Correspondence to: Dr. Anna Maslach-Hubbard, MD, Division of Critical Care Medicine, Department of Pediatrics, University of Utah, 295 Chipeta Way, PO Box 581289, Salt Lake City, UT 84158, United States. anna.hubbard@hsc.utah.edu
Telephone: +1-801-5877560 Fax: +1-801-5818686
Received: August 8, 2013
Revised: September 21, 2013
Accepted: October 17, 2013
Published online: November 4, 2013
Abstract

Extracorporeal membrane oxygenation (ECMO) is currently used to support patients of all ages with acute severe respiratory failure non-responsive to conventional treatments, and although initial use was almost exclusively in neonates, use for this age group is decreasing while use in older children remains stable (300-500 cases annually) and support for adults is increasing. Recent advances in technology include: refinement of double lumen veno-venous (VV) cannulas to support a large range of patient size, pumps with lower prime volumes, more efficient oxygenators, changes in circuit configuration to decrease turbulent flow and hemolysis. Veno-arterial (VA) mode of support remains the predominant type used; however, VV support has lower risk of central nervous injury and mortality. Key to successful survival is implementation of ECMO before irreversible organ injury develops, unless support with ECMO is used as a bridge to transplant. Among pediatric patients treated with ECMO mortality varies by pulmonary diagnosis, underlying condition, other non-pulmonary organ dysfunction as well as patient age, but has remained relatively unchanged overall (43%) over the past several decades. Additional risk factors associated with death include prolonged use of mechanical ventilation (> 2 wk) prior to ECMO, use of VA ECMO, older patient age, prolonged ECMO support as well as complications during ECMO. Medical evidence regarding daily patient management specifically related to ECMO is scant, it usually mirrors care recommended for similar patients treated without ECMO. Linkage of the Extracorporeal Life Support Organization dataset with other databases and collaborative research networks will be required to address this knowledge deficit as most centers treat only a few pediatric respiratory failure patients each year.
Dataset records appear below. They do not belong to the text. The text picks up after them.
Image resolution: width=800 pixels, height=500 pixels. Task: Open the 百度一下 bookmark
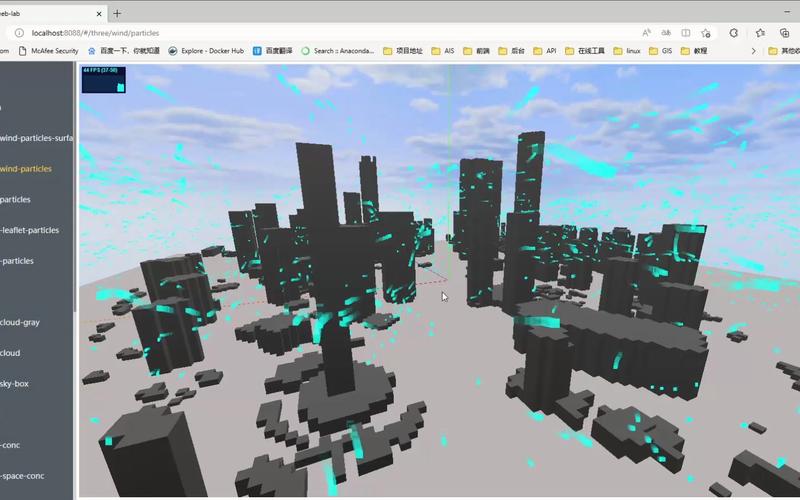click(123, 50)
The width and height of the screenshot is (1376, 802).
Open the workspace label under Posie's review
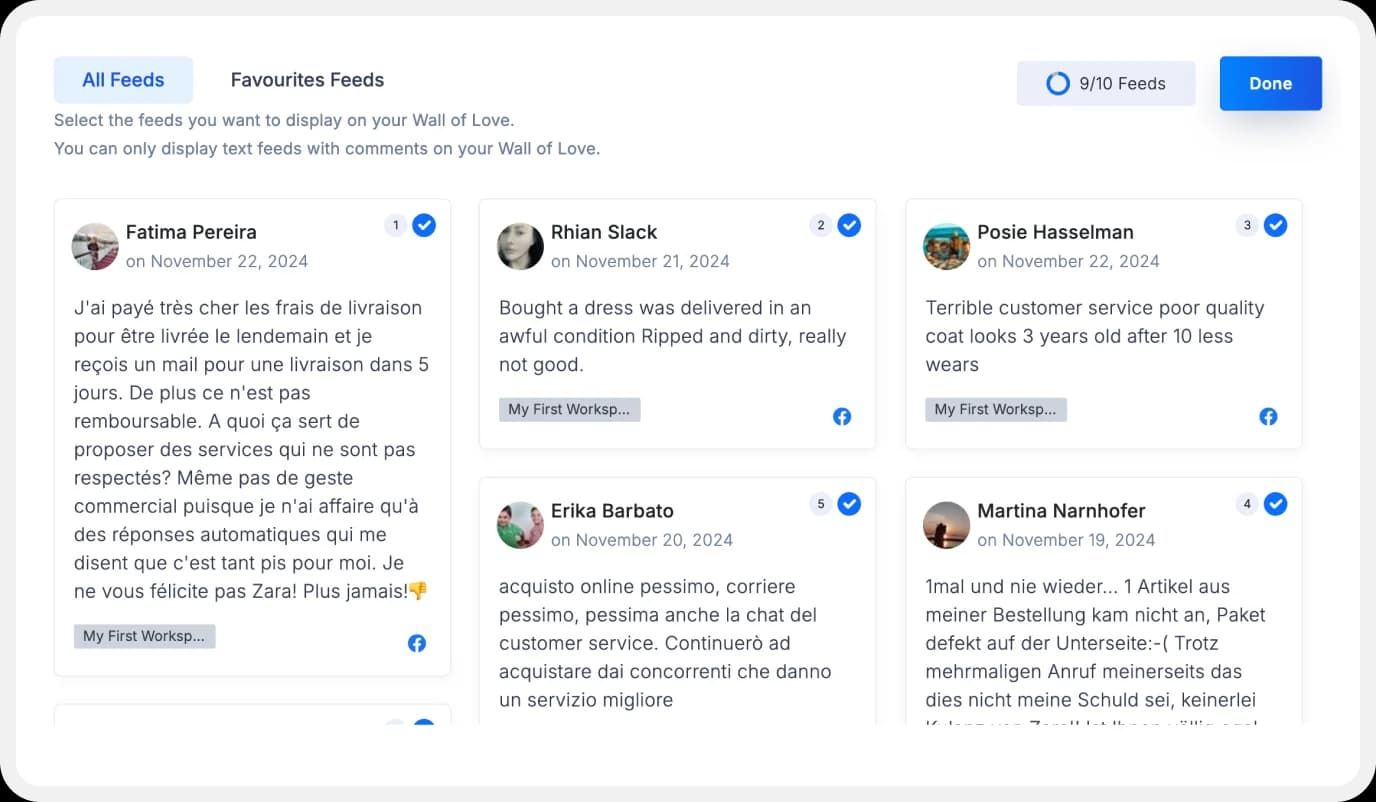point(996,409)
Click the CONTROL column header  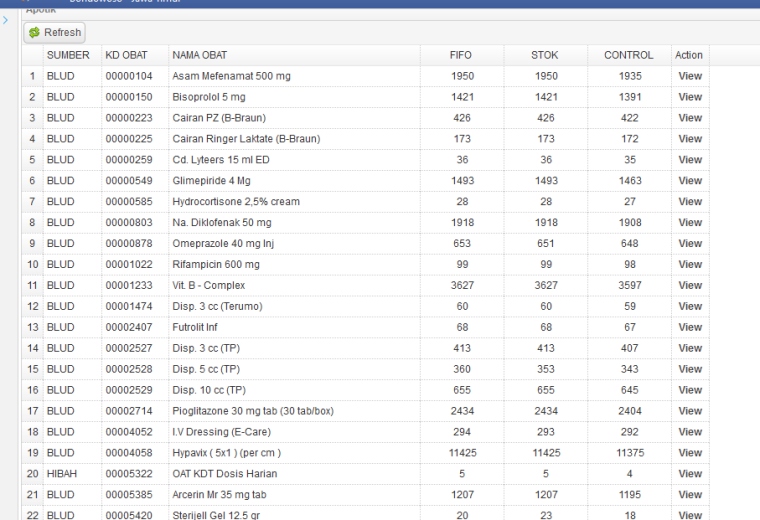[629, 55]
Keywords: Respiratory failure, Pediatrics, Extracorporeal life support, Veno-arterial, Veno-venous

Core tip: Extracorporeal membrane oxygenation (ECMO) is a very important mode of support for patients of all ages with acute severe respiratory failure, non-responsive to conventional treatments. Goal of this review is to describe evolution of ECMO support for respiratory failure, changes and advances in technology, epidemiology, outcomes and care of pediatric respiratory failure patients. Also, we would like to describe changes in modes of support and although veno-arterial (VA) mode of support remains the predominant type used, veno-venous (VV) support is increasingly used especially in older children and adults. We described advantages and limitations of VV ECMO comparing to VA support.